You already own great free games — here's how to find them
Free-to-play games pile up in Steam libraries without ever being opened. Here is how to surface the good ones you already own, filtered by rating and the time you actually have.
The fastest way to find a good free game is to stop searching the store and look in your own library. Free-to-play titles and giveaway claims enter your Steam account without a purchase decision, so they never get the attention a bought game gets — which means most people own several well-reviewed free games they have never launched.
Why free games disappear in your library
When you pay for something, you notice it. Free entries arrive silently: you claimed a giveaway, tried a free-to-play title once, or added something during an event. They sit in the library with zero playtime and no memory attached to them. Scrolling past a game you don't remember acquiring is the easiest thing in the world.

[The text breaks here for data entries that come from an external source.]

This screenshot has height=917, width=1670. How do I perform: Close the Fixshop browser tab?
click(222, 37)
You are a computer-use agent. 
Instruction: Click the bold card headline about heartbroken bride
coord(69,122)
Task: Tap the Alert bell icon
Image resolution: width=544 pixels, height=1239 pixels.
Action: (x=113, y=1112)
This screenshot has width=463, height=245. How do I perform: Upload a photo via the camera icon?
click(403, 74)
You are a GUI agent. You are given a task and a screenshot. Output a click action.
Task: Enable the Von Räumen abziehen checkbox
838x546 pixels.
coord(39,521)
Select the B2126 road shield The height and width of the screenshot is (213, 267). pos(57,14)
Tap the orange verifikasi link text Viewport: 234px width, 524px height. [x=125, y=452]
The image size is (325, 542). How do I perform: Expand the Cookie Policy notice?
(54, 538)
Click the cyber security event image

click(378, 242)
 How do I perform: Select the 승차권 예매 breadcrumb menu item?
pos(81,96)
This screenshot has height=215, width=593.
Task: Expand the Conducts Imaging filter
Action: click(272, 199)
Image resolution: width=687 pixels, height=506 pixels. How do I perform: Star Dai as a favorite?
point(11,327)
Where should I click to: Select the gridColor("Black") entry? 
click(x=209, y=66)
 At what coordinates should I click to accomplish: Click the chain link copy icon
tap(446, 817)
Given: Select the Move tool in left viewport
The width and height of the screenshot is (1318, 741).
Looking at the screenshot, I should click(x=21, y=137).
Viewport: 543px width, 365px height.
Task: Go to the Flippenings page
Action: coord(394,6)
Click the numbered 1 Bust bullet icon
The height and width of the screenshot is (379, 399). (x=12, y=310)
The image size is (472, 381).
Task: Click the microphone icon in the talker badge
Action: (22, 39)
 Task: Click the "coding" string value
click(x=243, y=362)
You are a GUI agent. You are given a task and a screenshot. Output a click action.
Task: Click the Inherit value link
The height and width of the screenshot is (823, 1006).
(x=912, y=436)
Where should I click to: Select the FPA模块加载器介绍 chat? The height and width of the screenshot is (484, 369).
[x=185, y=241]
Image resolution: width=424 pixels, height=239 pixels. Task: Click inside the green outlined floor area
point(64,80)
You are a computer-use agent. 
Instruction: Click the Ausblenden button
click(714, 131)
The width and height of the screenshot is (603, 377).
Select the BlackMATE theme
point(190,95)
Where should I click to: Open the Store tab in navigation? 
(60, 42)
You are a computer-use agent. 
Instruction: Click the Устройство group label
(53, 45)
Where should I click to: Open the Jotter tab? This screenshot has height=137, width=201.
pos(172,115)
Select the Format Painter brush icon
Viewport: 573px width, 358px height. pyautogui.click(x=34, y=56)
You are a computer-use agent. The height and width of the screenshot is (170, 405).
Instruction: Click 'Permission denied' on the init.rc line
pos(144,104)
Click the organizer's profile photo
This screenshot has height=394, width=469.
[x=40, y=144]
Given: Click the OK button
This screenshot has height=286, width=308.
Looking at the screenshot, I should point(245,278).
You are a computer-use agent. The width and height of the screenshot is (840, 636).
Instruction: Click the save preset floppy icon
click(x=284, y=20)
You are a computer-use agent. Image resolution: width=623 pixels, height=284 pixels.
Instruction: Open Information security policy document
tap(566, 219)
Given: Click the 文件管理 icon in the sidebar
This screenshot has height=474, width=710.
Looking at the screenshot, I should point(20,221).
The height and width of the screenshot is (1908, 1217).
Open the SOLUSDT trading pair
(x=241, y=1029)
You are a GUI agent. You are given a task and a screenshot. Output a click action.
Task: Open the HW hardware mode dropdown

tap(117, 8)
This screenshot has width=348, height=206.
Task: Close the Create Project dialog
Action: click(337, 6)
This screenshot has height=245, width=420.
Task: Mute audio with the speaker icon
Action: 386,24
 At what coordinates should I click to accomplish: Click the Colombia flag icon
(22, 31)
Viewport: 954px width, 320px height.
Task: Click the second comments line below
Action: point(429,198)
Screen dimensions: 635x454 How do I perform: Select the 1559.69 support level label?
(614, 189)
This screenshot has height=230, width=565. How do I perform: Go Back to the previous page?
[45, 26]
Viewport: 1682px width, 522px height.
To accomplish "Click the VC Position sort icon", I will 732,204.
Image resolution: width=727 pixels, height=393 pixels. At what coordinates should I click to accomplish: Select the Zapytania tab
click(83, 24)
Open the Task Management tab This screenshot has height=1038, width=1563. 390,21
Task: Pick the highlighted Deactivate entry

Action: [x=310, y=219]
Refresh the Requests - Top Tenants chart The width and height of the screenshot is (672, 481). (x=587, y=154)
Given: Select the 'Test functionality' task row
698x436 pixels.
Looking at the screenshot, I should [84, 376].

The filter that surfaces them
Two criteria do almost all the work:
- Free status — the game costs nothing to play
- Zero playtime — you've never opened it
Add a third — high review score — and you have a shortlist of games that are well-liked, already yours, and cost you nothing to try tonight. GamersPilot calls this the Top-Rated Untouched Free view, and it is often the single most surprising list a new user sees.
Why free-to-play deserves a second look
Free-to-play has a reputation problem earned by a specific subset of games: the ones built around aggressive monetisation. But the category also contains some of the most-played and best-reviewed games on the platform. Dismissing the whole label means dismissing genuinely good games you already own.
The honest way to judge them is the same way you'd judge anything else: review score, whether the genre suits you, and whether it fits the time you have tonight.
A note on honesty about free status
Free status is messier than it looks. A game can be permanently free-to-play, free for a weekend, or free to keep during a limited window. These are different things, and a tool that blurs them is misleading you. GamersPilot labels what it knows, marks its confidence, and says "free status unavailable" rather than guessing — because a wrong label on a countdown is worse than no label.
Try it tonight
Sync your library, filter for free and unplayed, sort by rating, and open the top result. It costs nothing, and you already own it.
TL;DR
- Free games enter your library without a decision, so they never get played.
- Filter on: free + zero playtime + high review score.
- Free-to-play's bad reputation comes from a subset, not the whole category.
- Beware tools that blur "permanently free," "free weekend," and "free to keep" — they're different.